*DIRECTIVE*. Reproduce everything from the line containing "The height and" down to the line containing "coord(70,107)", both included, without the pictures.

*DATA FOR PROCESSING*.

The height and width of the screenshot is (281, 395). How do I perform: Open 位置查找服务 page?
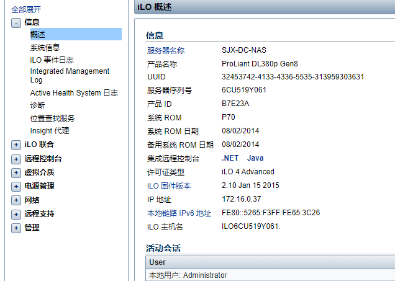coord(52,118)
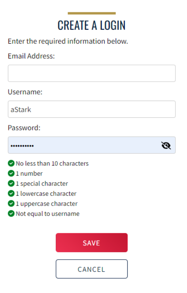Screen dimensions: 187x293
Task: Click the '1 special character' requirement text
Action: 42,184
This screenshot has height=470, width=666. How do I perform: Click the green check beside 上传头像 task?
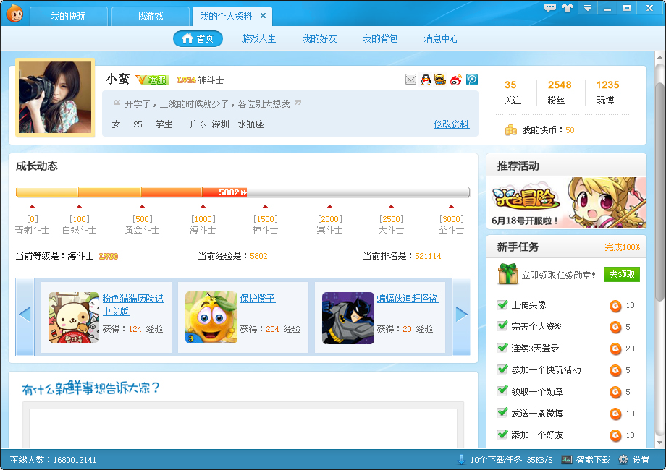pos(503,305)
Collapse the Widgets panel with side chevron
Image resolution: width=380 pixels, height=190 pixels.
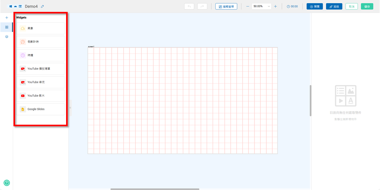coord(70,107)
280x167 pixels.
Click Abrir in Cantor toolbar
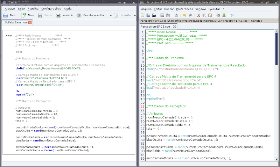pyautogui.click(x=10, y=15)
==
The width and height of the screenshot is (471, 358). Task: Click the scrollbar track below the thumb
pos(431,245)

*RESULT FOR THIS EXERCISE*.
The height and width of the screenshot is (281, 395). How do I perform: Open 位置查找服务 page?
coord(52,118)
Screen dimensions: 187x293
Task: Click the '1 special character' requirement text
Action: 42,184
This screenshot has height=470, width=666. How do I perform: Click the green check beside 上传头像 task?
pos(503,305)
Collapse the Widgets panel with side chevron
Image resolution: width=380 pixels, height=190 pixels.
coord(70,107)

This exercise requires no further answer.